How the fish spent its next 10 years is anyone's guess, but a client fishing with Grand Forks catfish guide Brad Durick caught the tagged catfish Friday, Sept. 8, in the Lincoln Drive Park area of the Red River in Grand Forks.
The catfish measured 27.5 inches, meaning it had grown only 6 inches in 10 years, confirming the science that Red River catfish grow slowly but can live a long time.
Rough guess, the catfish was more than 280 river miles upstream from where it had been tagged.
That in itself is pretty cool, but the story gets better.
Last Friday, Sept. 24, I was in a boat on the Red River with James Lindner (of Lindner fishing fame) and military veterans Chad Landt and Chris Hudson as part of the Fishing for Life veterans fishing event when Hudson landed a tagged catfish. I didn't realize it at the time, but when I reported the tag number, it was the same fish Durick's client had caught two weeks to the day earlier.
Hudson caught the catfish within a long cast of the spot where Durick had reported it.
The tagged catfish, No. 000792, was part of a study that began in 2012 when researchers from the University of Nebraska-Lincoln, in partnership with fisheries agencies on both sides of the border, began tagging channel catfish on the Manitoba portion of the Red River to learn more about their movements and life histories.
By the time the tagging portion of the study wrapped up about a decade later, nearly 16,000 channel catfish had been fitted with tags inserted just behind their dorsal fins. Over the years, Durick estimates he or his clients have caught and reported "I'd say 75 to 80" of the catfish tagged in Manitoba, and I've landed a couple, as well.
Out of the hundreds of tag returns that have been reported, "less than 30" catfish have been reported caught more than once, said Mark Pegg, a fish ecologist and professor at the University of Nebraska-Lincoln. The faculty lead in the study, Pegg is our go-to guy when it comes to reporting tag returns because Durick and I both know him personally.
"Most of those were caught twice, but the odd one or two were caught three or more times," Pegg said in an email. "I think in most instances, there was a lot of time between recaptures."
One time, though, Pegg recalls, a fly fisherman wading the Red River below the St.

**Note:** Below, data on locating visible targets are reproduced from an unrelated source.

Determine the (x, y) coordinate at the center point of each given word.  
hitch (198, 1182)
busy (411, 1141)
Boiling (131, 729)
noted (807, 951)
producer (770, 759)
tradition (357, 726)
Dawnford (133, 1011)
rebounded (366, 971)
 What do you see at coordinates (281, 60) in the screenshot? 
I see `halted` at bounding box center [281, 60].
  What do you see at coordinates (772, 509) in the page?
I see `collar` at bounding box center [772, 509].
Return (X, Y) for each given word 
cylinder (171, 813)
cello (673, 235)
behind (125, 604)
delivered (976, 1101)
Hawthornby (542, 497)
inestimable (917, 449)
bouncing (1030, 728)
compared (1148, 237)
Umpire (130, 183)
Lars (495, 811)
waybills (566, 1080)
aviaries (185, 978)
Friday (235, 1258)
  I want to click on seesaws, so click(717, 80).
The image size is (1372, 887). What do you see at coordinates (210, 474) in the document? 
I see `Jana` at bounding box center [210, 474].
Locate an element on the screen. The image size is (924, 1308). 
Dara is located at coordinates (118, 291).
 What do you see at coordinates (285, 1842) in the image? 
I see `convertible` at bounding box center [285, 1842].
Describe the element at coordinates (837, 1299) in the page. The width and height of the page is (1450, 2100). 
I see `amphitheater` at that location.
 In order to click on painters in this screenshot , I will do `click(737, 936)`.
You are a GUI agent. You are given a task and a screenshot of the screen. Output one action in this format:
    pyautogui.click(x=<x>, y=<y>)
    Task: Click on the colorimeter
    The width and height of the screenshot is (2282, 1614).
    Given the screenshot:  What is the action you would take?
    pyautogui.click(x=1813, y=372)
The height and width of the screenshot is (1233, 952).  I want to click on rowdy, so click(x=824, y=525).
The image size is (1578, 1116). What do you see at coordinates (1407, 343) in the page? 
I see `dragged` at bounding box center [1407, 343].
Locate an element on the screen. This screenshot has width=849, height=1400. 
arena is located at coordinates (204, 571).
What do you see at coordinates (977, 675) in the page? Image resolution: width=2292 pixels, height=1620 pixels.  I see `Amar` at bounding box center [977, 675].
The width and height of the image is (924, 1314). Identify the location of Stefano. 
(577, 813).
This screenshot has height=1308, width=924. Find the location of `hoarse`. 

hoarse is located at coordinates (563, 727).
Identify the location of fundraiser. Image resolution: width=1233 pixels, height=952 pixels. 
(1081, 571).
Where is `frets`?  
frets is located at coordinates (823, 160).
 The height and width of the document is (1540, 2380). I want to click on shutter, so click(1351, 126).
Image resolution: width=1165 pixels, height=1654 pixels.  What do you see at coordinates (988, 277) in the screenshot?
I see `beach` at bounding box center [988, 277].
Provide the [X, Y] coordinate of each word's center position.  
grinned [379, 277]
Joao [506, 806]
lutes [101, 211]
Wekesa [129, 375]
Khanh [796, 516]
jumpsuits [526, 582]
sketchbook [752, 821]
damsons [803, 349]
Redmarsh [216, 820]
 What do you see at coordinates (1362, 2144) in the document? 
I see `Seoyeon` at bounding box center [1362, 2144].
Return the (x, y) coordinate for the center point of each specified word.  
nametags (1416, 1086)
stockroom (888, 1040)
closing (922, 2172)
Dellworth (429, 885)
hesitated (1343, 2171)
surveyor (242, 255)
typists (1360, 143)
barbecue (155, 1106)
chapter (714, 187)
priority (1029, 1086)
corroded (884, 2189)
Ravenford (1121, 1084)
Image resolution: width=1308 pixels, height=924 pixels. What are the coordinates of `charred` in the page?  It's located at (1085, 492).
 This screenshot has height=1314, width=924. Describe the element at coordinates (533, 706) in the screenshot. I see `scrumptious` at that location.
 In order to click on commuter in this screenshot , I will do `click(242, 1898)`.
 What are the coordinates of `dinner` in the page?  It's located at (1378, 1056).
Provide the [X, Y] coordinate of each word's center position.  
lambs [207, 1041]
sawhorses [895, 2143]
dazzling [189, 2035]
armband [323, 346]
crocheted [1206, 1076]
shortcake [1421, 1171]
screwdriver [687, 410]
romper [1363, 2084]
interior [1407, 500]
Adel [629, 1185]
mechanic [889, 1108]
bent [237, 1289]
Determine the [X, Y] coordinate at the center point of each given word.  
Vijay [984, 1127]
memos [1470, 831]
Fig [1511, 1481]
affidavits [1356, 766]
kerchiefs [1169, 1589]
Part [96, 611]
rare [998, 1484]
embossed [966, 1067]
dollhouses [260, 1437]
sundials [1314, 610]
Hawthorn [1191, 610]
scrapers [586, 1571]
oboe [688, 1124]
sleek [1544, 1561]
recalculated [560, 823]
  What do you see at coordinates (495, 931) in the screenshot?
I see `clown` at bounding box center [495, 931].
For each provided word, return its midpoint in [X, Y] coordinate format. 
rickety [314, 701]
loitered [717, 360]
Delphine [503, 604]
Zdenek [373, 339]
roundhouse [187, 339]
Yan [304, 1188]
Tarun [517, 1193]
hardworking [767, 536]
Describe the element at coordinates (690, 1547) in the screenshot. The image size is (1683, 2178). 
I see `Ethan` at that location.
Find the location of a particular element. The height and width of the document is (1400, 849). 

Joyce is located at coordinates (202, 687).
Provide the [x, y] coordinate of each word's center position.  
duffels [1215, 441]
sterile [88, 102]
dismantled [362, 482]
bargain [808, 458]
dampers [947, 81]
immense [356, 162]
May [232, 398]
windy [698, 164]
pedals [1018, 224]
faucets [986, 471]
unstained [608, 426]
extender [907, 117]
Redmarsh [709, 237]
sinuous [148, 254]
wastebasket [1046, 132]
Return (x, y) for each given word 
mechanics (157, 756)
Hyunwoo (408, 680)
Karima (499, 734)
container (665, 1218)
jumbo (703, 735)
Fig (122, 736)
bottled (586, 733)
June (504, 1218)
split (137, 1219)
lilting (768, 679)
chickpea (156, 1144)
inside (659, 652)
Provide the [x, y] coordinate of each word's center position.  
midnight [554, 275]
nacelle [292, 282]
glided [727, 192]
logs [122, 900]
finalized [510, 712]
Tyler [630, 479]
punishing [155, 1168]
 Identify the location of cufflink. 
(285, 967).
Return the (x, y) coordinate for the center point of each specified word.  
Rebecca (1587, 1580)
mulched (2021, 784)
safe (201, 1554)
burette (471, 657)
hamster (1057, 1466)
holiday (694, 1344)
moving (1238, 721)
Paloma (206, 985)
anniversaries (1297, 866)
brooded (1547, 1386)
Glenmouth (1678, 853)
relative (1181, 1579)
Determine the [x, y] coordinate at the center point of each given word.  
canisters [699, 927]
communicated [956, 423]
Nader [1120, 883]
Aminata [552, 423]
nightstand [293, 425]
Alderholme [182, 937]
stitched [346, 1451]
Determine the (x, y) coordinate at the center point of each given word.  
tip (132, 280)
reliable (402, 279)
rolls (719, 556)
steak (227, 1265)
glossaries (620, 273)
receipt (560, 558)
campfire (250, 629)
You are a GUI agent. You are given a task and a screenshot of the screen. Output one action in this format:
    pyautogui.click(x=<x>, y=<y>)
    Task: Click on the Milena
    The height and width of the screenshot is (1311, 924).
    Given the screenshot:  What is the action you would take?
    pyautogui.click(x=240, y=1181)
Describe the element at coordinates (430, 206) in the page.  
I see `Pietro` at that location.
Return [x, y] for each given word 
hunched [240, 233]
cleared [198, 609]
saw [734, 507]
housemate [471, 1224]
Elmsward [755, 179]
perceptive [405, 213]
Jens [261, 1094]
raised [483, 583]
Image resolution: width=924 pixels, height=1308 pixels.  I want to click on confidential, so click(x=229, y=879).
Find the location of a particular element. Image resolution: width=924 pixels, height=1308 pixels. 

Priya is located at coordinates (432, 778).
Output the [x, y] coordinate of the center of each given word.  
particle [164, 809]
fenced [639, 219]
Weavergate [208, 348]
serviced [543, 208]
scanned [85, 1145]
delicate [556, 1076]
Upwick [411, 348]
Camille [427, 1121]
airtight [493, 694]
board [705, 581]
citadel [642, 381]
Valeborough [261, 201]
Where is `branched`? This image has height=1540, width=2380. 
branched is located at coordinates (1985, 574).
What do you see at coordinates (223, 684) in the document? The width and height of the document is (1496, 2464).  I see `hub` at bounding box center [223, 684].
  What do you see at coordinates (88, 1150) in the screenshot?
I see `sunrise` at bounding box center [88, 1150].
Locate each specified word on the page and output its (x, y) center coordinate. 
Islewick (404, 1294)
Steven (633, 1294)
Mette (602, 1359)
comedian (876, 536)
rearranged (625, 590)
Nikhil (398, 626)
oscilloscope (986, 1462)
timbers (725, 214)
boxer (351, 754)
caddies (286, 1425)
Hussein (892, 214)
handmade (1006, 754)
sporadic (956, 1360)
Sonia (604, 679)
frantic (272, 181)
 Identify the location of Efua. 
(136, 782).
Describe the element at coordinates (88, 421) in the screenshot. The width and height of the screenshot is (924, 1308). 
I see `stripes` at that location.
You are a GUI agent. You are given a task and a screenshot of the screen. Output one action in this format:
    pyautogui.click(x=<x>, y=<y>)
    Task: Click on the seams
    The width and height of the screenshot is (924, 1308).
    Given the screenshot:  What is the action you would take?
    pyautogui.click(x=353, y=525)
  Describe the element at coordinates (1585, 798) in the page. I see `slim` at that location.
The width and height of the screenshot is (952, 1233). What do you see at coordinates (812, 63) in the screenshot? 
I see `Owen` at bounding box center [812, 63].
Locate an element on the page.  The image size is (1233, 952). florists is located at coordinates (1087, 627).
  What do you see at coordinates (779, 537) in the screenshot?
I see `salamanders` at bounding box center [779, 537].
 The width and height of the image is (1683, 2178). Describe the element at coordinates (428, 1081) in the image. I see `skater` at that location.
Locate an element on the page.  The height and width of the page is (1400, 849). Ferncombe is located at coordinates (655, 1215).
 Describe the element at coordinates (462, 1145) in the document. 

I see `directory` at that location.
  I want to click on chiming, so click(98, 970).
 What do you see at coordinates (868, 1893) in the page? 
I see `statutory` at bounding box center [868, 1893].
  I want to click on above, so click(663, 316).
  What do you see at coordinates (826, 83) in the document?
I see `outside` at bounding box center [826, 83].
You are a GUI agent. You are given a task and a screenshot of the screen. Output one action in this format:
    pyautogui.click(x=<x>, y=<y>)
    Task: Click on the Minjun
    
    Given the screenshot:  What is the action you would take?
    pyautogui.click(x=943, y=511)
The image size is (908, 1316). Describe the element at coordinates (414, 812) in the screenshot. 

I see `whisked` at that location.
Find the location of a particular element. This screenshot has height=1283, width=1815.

Andrews Lock and Dam in Lockport, Manitoba, reported catching a catfish that had been tagged only a couple of hours earlier in the same general area.
"Usually, though, we are talking months between captures," Pegg said. That makes the catfish caught twice in two weeks in Grand Forks "a bit unique," he says.
"It must have been putting on the food bag before winter shutdown started," he said. "You must be feeding it the correct bait."
The question that inevitably arises when someone catches a tagged fish of any kind is how old it is; the catfish Hudson caught was no exception.
Based on a length-age table provided to me by Nick Kludt, Red River fisheries specialist for the Minnesota Department of Natural Resources, a 21.5-inch catfish, on average, should be just over 10 years old. By comparison, a 27.5-inch catfish should be about 15 years old.
In other words, a channel catfish should take about five years, on average, to grow 6 inches and not 10 years, as was the case with fish No. 000792.
The calculator is a "quick and ugly" conversion, at best, Kludt says, based on average length-at-age values for channel catfish across North America, most of which have longer growing seasons than Red River kitties. In other words, there's plenty of room for error as far as 000792's actual age.
There was no prize for catching a tagged catfish in the Fishing for Life veterans event, but if there had been, Hudson surely would have won. He'll have to settle for a good fish story. That a tagged catfish can go 10 years and swim 250 miles without being caught, only to be caught twice in two weeks, is the stuff of which great fish stories are made.
It was a memorable ending to a fantastic day on the water.